A recent Auckland District Court decision, Commerce Commission v TMG Asia Pacific Pty Ltd, has highlighted the need for adequate disclosure of material Terms and Conditions in advertising.
TMG Asia Pacific Pty Ltd (TMG) ran a series of “text to win” trivia competitions in New Zealand between July 2006 and January 2007. The competitions were promoted through television advertising on the majority of New Zealand’s free to air channels. However, the advertising failed to disclose that by sending a text message to answer the initial question in the television commercial, participants were entering into a premium SMS subscription service. This meant they would receive five text messages per month charged at $3 per message, altogether amounting to a cost of $15 a month until the recipient opted out. Many consumers were unaware that by entering the competition they were also subscribing to this ongoing service and complained to the Commerce Commission. After being notified they were under investigation, TMG voluntarily stopped broadcasting its advertising and operating its competitions. It then issued out two rounds of refunds to affected consumers.
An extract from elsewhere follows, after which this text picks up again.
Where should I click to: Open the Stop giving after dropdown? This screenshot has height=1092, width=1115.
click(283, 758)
Despite this corrective action, the Commerce Commission brought proceedings against TMG under the Fair Trading Act (FTA). The FTA prohibits misleading conduct in trade and specifically false or misleading representations in respect of the price of any goods or services. Representations concerning price are considered in context to determine whether they are false or misleading, highlighting the need for full disclosure of all relevant information. By failing to disclose to the consumer they were effectively signing up for a premium SMS subscription service and the true cost of the service, TMG was found to be in breach of the FTA. Consequently, it was fined $125,000 and ordered to pay court costs.
The case demonstrates that material terms should be fully disclosed on advertising, and that such information needs to be unambiguous, and prominently displayed so as not to escape attention. Given the serious consequences of a breach of the FTA, the case also brings to light broader principles advertisers should be aware of if they are to comply with New Zealand consumer protection legislation, including:
- Every promotion will require unambiguous Terms and Conditions.
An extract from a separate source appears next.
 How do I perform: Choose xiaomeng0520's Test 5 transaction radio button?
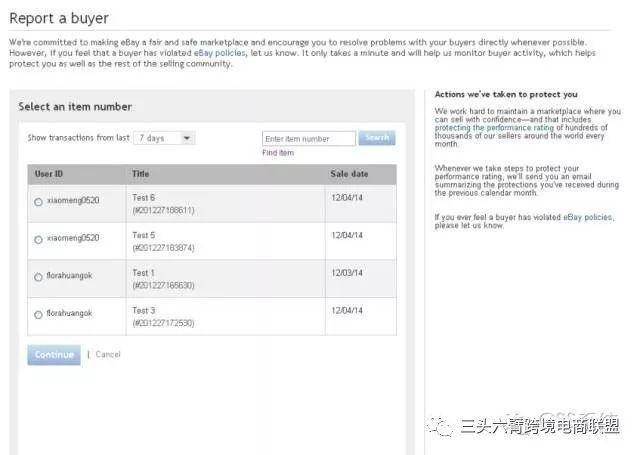[38, 240]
- Consumers should be aware of where the full Terms and Conditions can be found.
- Statements cannot be false or misleading. Some representations may be literally true but in fact lead consumers to believe something that is an error. For example, the terms “free”, “valued at” and “worth” have often been interpreted as being misleading in certain contexts. Caution is needed when making comparisons with normal selling prices, competitor’s prices, or retail prices. Similarly, any accessories that are advertised with the item but not included in the price, should be indicated in the advertisement. Statements about GST, interest and additional charges should also be clear.
- The Terms and Conditions need to make sense to the average consumer.
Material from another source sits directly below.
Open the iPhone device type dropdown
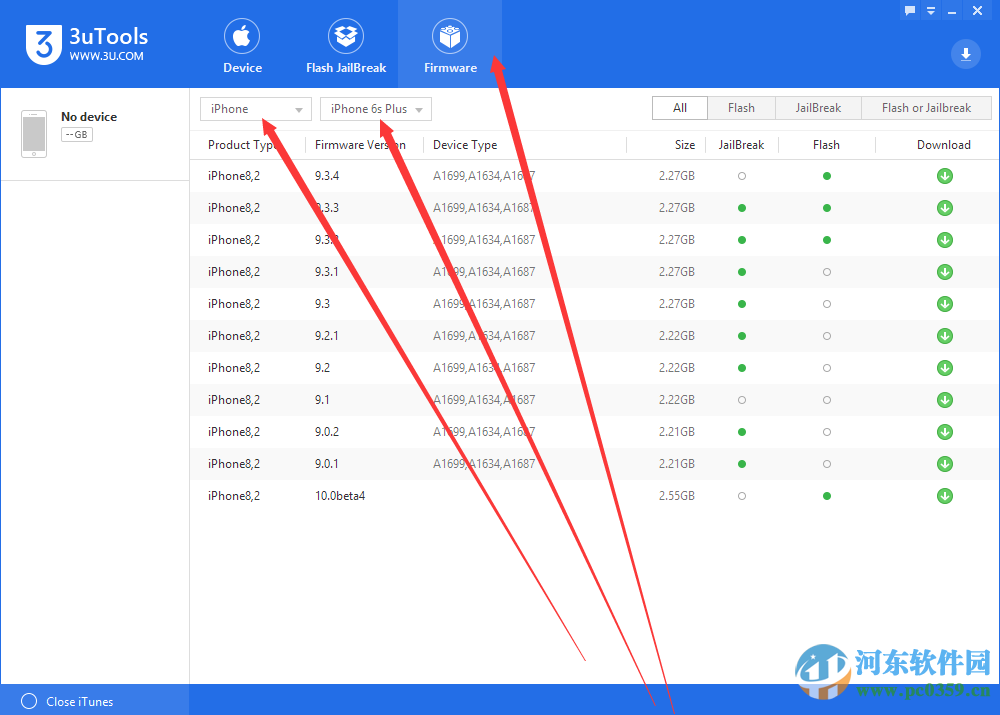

- The Terms and Conditions of the promotion need to be consistent with any advertising or point of sale promoting the promotion.
Getting it wrong will have more than just financial implications for advertisers such as TMG, including:
- Impacting on the company’s corporate reputation.
- Damage to brand reputation and value.
- Potential for criminal liability under the FTA. The company, the advertiser and the advertising agents may all be liable under the FTA.
The salutory lesson is that businesses operating in New Zealand should always seek independent advice when planning their promotions or advertising campaigns to make certain they comply with all the relevant New Zealand legislation.